If this model impacts consumers, no black box decision making. I assume there will be some trickle down impact to the US. Even though in the US, we just like to sell everyone our personal data and let people make whatever decisions they want to about us. But I think it can be startling. When I go into work with banks, it's like, just install this R package, and they're like we'll call you in three months when IT contacts the legal department, contacts the model validation office, and gets this R package installed. I fully believe in regulation, and one reason that I work on this so hard is to make regulation easier. Because I do think these models are important, and I want people to be able to use them in regulated industries.
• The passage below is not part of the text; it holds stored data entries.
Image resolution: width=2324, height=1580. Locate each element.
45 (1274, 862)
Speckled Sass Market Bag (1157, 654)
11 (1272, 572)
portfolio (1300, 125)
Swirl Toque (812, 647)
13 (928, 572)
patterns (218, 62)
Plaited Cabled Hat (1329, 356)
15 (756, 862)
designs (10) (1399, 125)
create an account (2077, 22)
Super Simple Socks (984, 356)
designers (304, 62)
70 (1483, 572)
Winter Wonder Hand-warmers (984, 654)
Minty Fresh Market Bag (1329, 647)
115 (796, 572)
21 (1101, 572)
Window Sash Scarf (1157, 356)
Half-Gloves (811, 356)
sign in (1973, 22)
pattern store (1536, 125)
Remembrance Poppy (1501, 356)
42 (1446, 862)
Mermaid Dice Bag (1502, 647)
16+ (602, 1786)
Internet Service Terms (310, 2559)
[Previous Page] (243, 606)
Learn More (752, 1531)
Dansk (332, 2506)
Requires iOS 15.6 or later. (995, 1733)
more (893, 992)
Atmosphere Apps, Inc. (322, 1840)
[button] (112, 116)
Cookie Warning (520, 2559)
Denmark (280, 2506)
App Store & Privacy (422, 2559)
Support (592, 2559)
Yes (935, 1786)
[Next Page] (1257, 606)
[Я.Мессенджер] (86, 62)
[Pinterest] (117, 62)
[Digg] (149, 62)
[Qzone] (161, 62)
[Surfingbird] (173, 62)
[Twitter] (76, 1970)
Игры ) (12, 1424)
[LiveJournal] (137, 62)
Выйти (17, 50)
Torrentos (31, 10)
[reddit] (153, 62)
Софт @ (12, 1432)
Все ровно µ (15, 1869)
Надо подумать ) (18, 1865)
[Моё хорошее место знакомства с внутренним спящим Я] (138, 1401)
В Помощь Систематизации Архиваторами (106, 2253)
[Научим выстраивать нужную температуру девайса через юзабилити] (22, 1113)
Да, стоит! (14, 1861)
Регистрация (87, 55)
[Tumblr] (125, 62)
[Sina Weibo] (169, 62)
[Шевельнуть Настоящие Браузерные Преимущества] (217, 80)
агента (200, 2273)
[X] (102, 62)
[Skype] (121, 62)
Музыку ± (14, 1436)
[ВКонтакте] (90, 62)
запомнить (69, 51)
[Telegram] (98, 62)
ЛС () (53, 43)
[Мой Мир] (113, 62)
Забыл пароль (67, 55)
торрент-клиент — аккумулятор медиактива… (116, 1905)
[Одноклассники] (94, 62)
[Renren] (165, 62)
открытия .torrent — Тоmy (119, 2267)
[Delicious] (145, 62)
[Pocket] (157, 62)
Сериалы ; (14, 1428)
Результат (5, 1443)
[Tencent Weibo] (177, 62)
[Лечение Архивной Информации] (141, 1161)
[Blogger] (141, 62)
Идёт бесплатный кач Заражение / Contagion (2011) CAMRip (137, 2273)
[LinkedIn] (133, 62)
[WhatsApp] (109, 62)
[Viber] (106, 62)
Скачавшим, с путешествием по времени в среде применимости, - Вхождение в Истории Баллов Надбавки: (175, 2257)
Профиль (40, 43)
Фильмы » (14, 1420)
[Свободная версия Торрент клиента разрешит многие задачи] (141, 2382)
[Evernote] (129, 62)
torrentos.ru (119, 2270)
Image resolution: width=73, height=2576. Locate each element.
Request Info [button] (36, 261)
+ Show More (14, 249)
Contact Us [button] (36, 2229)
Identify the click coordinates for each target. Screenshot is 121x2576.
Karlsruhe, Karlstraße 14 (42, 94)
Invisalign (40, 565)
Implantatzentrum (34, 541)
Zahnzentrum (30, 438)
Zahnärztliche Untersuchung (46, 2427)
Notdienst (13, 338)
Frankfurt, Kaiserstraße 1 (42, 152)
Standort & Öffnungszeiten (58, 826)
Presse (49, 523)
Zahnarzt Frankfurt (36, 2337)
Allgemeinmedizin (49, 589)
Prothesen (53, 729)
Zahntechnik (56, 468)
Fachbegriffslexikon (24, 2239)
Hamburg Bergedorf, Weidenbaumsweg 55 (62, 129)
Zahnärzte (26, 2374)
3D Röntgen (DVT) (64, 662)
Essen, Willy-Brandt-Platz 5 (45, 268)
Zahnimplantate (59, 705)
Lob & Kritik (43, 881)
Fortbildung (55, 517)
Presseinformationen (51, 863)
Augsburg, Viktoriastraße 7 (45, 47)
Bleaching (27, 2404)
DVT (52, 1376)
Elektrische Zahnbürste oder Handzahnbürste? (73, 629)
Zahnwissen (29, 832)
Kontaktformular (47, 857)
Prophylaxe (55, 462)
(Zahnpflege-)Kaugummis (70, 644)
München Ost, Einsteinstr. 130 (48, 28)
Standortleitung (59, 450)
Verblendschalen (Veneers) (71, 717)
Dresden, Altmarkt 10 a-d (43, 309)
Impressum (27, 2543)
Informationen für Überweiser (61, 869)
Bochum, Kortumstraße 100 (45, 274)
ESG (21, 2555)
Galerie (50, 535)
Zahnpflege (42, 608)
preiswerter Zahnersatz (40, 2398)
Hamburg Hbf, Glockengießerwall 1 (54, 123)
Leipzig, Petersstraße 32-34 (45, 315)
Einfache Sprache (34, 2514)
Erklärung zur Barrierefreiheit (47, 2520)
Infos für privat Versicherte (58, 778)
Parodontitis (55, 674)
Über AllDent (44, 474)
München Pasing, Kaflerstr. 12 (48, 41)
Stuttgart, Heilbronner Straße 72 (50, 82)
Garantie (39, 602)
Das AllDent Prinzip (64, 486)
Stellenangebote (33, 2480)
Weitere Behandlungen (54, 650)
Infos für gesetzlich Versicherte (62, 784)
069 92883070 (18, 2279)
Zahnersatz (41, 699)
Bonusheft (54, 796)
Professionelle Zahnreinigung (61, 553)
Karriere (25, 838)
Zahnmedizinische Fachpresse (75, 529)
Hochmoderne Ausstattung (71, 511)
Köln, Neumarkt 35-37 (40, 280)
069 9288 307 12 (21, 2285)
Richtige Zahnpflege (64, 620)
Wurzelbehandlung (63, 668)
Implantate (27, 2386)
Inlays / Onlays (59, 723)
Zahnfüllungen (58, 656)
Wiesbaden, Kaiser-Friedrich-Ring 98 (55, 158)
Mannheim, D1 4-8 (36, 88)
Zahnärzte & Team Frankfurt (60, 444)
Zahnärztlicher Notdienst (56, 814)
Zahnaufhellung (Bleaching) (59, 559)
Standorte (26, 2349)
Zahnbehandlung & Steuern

I'm not saying regulation is bad. It can just be very striking to go into a regulated environment if you're not used to working in one. It feels crazy. You're like, how can you even work like this? But these are good questions.
Let's move on to this last class of how we explain. Oh, and I should say from an H2O perspective, this is something we're also working on. We want to build monotonic models. XG boost, the famous gradient boosting library, will build monotonic gradient boosted ensembles. I think you should see something similar from H2O soon.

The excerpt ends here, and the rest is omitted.